Scandinavia is a collective term for five countries in northern Europe: Norway, Sweden, Denmark, Iceland and Finland. The first four have strong historical and cultural links, and speak very similar languages.
Their political histories were also varied. Scandinavia was the home of the Vikings, who conquered large parts of England and settled or traded as far afield as Russia and Sicily.
In modern times, Norway belonged to Denmark until 1814, and was then ruled by the King of Sweden until 1905. Finland belonged to Sweden until 1807 and then to Russia until 1917. Iceland was ruled by Denmark until 1945.
The Scandinavian countries had small populations and were relatively poor before the 20th century.

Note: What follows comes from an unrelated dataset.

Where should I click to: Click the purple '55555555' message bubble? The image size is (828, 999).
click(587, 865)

Denmark had fertile land and developed livestock and dairy farming, while Sweden developed a small but significant engineering industry.

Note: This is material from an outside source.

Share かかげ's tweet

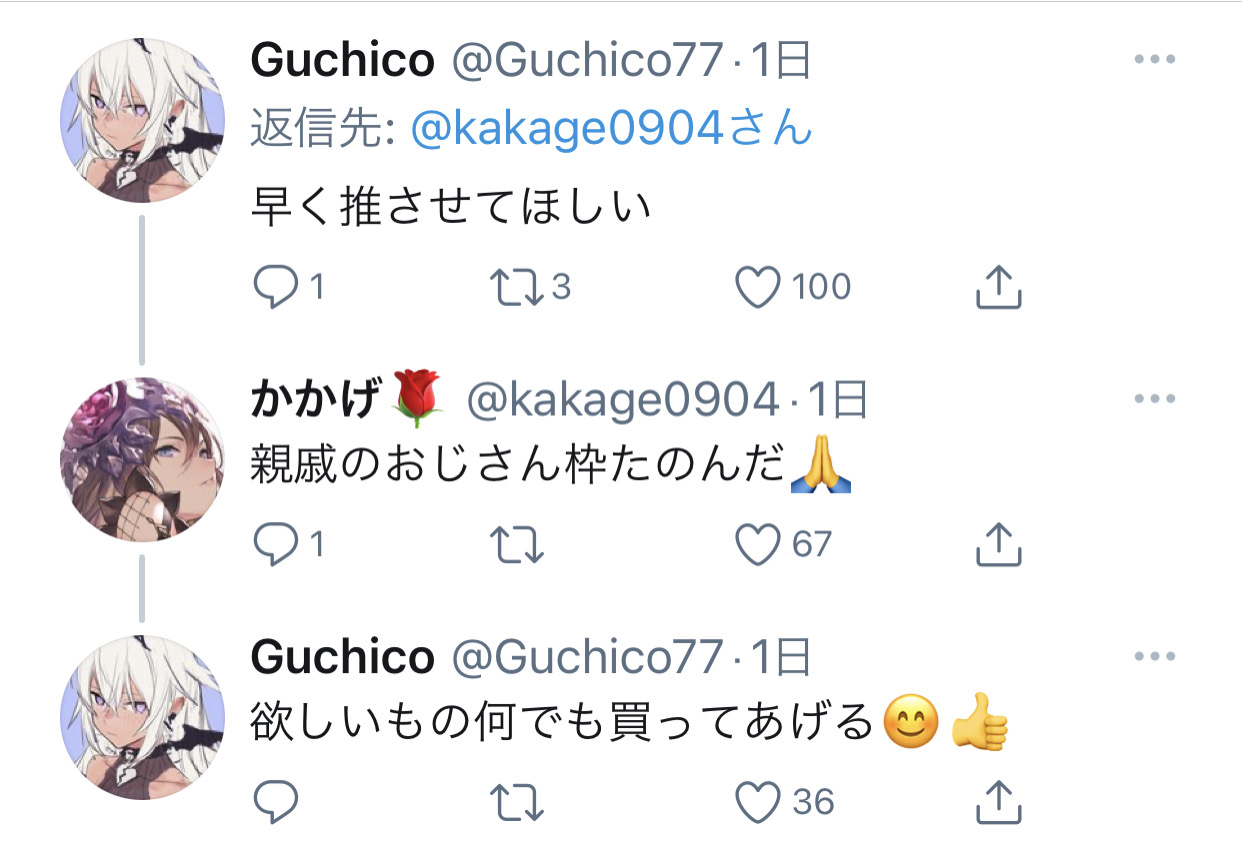(x=998, y=545)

Norway, with its long coastline and poor soil, was particularly dependent on the sea. Fishing became more important than farming, while Norwegian shipowners built up a huge merchant fleet - one of the world's largest - in the 19th century.
Scandinavian timber ships had been coming to London for centuries. The trade was already established long before the Great Fire of London in 1666. The subsequent rebuilding of the City created a huge demand for timber.
With the closure of the Surrey Commercial Docks, imports of timber, timber products and paper from Scandinavia switched to Tilbury. These are carried in containers where possible, but most timber is still handled in the conventional way.